● **Items from a data source**
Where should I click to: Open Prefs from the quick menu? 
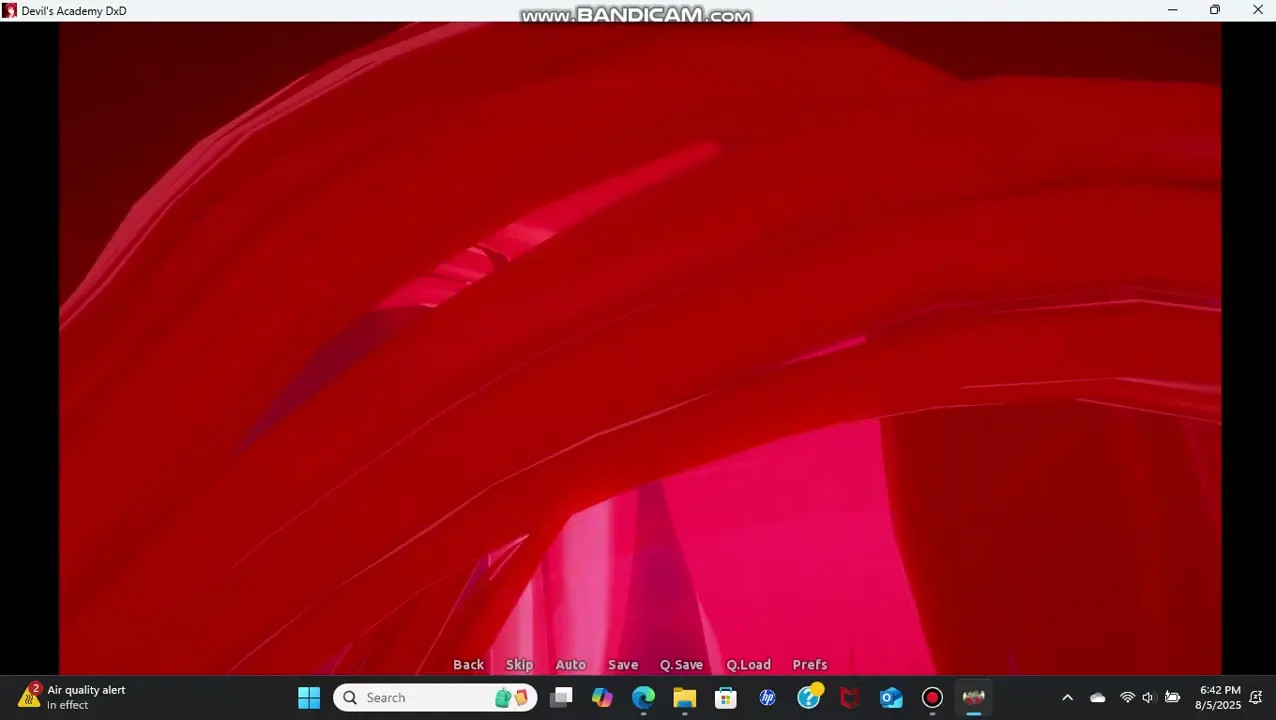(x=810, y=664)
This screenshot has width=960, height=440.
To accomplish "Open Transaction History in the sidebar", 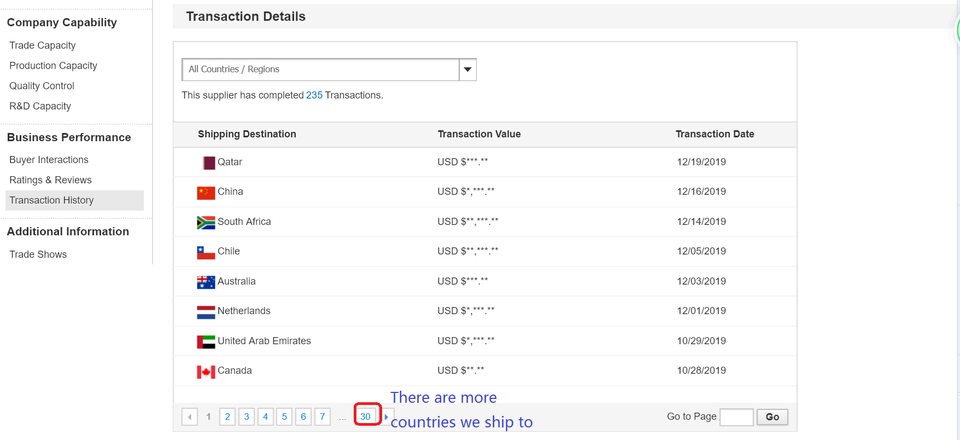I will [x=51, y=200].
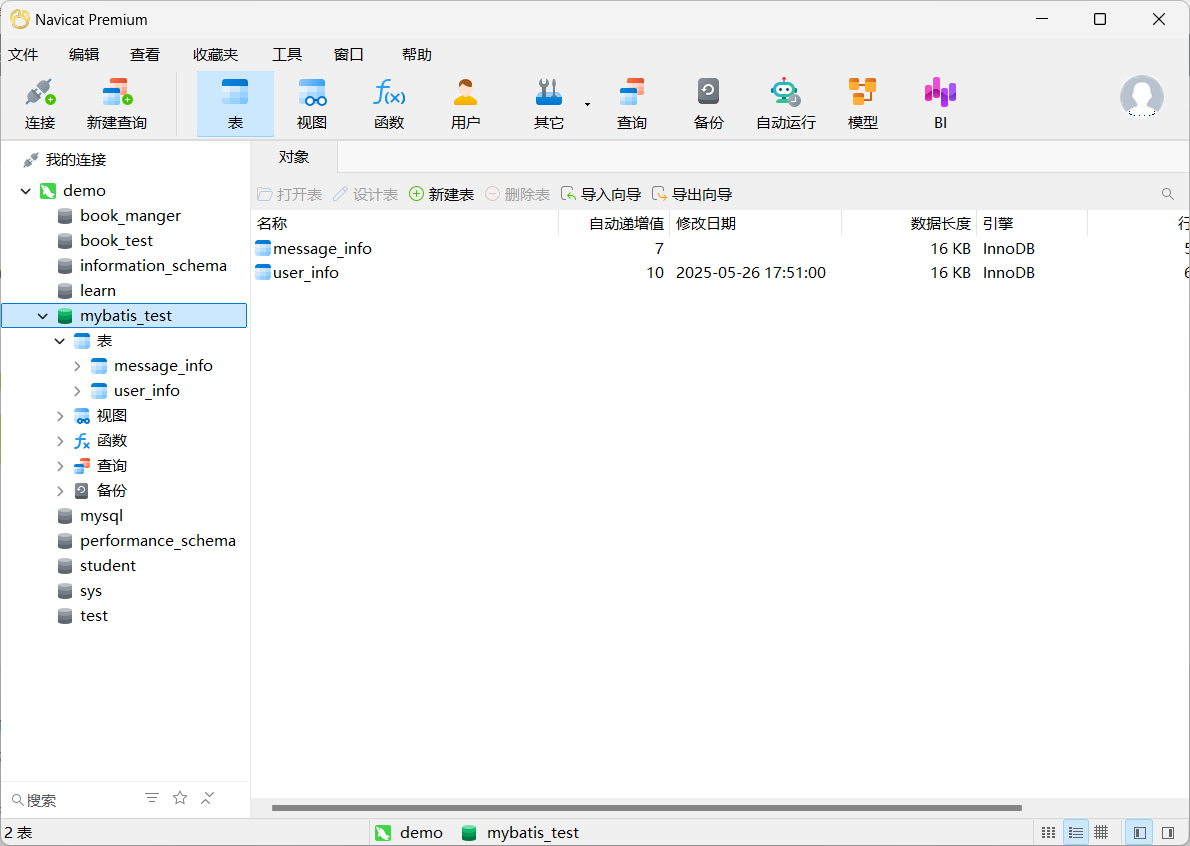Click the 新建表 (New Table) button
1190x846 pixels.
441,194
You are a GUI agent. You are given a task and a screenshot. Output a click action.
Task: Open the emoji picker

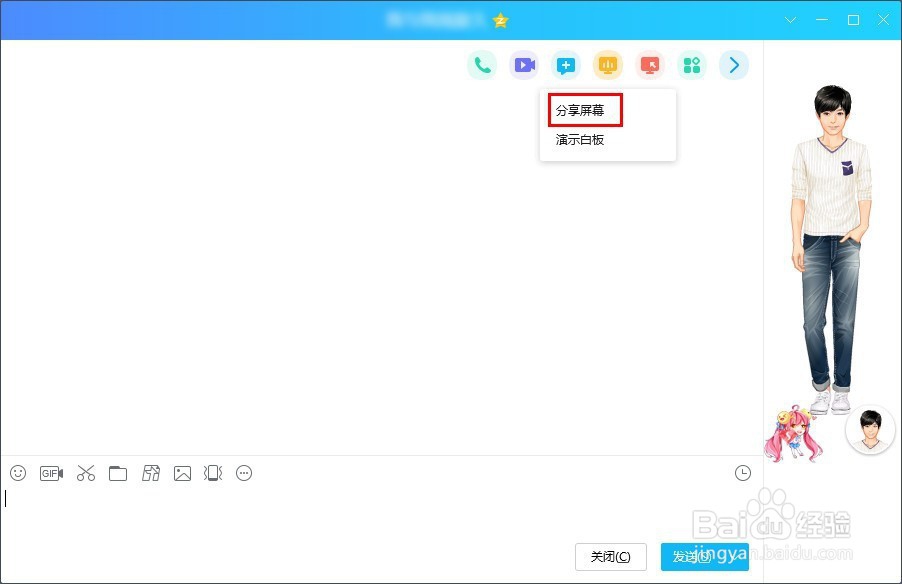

● **TASK ITEM**
Report each line of the entries where the word "screenshot" occurs.

● **TASK RESPONSE**
This screenshot has width=960, height=440.
You are a GUI agent. You are given a task and a screenshot. Output a click action.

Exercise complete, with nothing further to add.